== Dataset excerpts ==
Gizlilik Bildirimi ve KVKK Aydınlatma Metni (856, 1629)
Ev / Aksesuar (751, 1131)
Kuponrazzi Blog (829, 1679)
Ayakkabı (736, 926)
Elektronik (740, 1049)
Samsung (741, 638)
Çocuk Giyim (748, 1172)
===
◆ **Work item**
Could every record be printed again exactly as it reads?

◆ **Result of this exercise**
Gizlilik Bildirimi ve KVKK Aydınlatma Metni (856, 1629)
Ev / Aksesuar (751, 1131)
Kuponrazzi Blog (829, 1679)
Ayakkabı (736, 926)
Elektronik (740, 1049)
Samsung (741, 638)
Çocuk Giyim (748, 1172)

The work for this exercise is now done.